Provided text:

14th June 2018
In a new resolution, adopted today, cross-party MEPs have called on the international community to step up its humanitarian efforts in Cox’s Bazar, as the monsoon rains begin to claim Rohingya lives. 
The far-reaching resolution also sends a stark warning to the authorities in Myanmar to stop their campaign of ethnic cleansing against the Rohingya people.
Jean Lambert, London’s Green MEP and Chair of the Parliament’s South Asia delegation, responded:
“The crisis faced by the Rohingya people in Cox’s Bazar is a humanitarian tragedy, and one of the most alarming refugee situations I have witnessed in my years as an MEP.
Having already experienced ethnic cleansing in Myanmar, one million refugees trapped on Bangladesh’s border – including 720,000 children – now face deathly monsoon rains.
This week has provided a glimpse of the horrors to come, with at least three lives being lost to torrential rain and mudslides. Thousands more people have been injured or seen their homes destroyed – again. 
During my visits to Bangladesh I’ve visited this makeshift bamboo and tarpaulin city, largely built on the soft soil of the hillsides. As the rains come, many of these shelters will be washed away, alongside latrines, clean water and medical supplies.
The Bangladeshi Government is doing what it can but, with 200,000 people at immediate risk of flooding, the sheer scale of this crisis is overwhelming.  The UN’s appeal to raise $951 million to meet the community’s needs this year has stalled at just 20% of its total goal.  And even if it’s possible to help one fifth of the refugees in immediate danger, 160,000 more lives remain on the brink.

Record excerpts:
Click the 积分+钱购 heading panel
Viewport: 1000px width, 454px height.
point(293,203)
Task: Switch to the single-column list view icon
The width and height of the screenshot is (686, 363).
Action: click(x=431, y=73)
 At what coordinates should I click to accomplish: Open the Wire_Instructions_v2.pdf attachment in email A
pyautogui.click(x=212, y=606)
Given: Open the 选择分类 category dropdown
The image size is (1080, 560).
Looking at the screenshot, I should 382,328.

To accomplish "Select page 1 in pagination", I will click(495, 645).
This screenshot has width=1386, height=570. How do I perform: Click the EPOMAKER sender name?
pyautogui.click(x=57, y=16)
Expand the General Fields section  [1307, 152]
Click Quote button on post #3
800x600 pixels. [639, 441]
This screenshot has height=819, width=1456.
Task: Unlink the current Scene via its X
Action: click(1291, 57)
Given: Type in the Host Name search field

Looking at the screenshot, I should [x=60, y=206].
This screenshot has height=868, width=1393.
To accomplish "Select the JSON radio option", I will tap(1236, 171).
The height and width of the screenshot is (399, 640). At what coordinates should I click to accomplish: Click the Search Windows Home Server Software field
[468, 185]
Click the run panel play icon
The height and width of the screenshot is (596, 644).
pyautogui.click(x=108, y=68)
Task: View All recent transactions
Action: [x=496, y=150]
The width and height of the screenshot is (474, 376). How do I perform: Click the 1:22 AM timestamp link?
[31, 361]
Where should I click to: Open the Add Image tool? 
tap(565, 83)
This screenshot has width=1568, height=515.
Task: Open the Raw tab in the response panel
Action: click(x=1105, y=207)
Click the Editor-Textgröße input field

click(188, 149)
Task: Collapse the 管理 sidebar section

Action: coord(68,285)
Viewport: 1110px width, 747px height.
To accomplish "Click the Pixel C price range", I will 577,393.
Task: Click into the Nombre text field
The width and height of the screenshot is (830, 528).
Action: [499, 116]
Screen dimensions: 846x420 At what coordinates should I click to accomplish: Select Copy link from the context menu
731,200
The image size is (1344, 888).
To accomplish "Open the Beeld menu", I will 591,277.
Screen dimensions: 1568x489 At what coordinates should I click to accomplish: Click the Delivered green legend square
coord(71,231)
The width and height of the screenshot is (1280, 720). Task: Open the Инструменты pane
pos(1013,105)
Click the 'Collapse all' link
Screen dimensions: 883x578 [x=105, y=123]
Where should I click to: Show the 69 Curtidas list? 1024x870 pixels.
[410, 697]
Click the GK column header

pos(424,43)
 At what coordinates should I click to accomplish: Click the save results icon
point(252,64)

Aim of the exercise: Can you write out the whole text above on the Rohingya crisis in Cox's Bazar, word for word?

Solution to this exercise:
14th June 2018
In a new resolution, adopted today, cross-party MEPs have called on the international community to step up its humanitarian efforts in Cox’s Bazar, as the monsoon rains begin to claim Rohingya lives. 
The far-reaching resolution also sends a stark warning to the authorities in Myanmar to stop their campaign of ethnic cleansing against the Rohingya people.
Jean Lambert, London’s Green MEP and Chair of the Parliament’s South Asia delegation, responded:
“The crisis faced by the Rohingya people in Cox’s Bazar is a humanitarian tragedy, and one of the most alarming refugee situations I have witnessed in my years as an MEP.
Having already experienced ethnic cleansing in Myanmar, one million refugees trapped on Bangladesh’s border – including 720,000 children – now face deathly monsoon rains.
This week has provided a glimpse of the horrors to come, with at least three lives being lost to torrential rain and mudslides. Thousands more people have been injured or seen their homes destroyed – again. 
During my visits to Bangladesh I’ve visited this makeshift bamboo and tarpaulin city, largely built on the soft soil of the hillsides. As the rains come, many of these shelters will be washed away, alongside latrines, clean water and medical supplies.
The Bangladeshi Government is doing what it can but, with 200,000 people at immediate risk of flooding, the sheer scale of this crisis is overwhelming.  The UN’s appeal to raise $951 million to meet the community’s needs this year has stalled at just 20% of its total goal.  And even if it’s possible to help one fifth of the refugees in immediate danger, 160,000 more lives remain on the brink.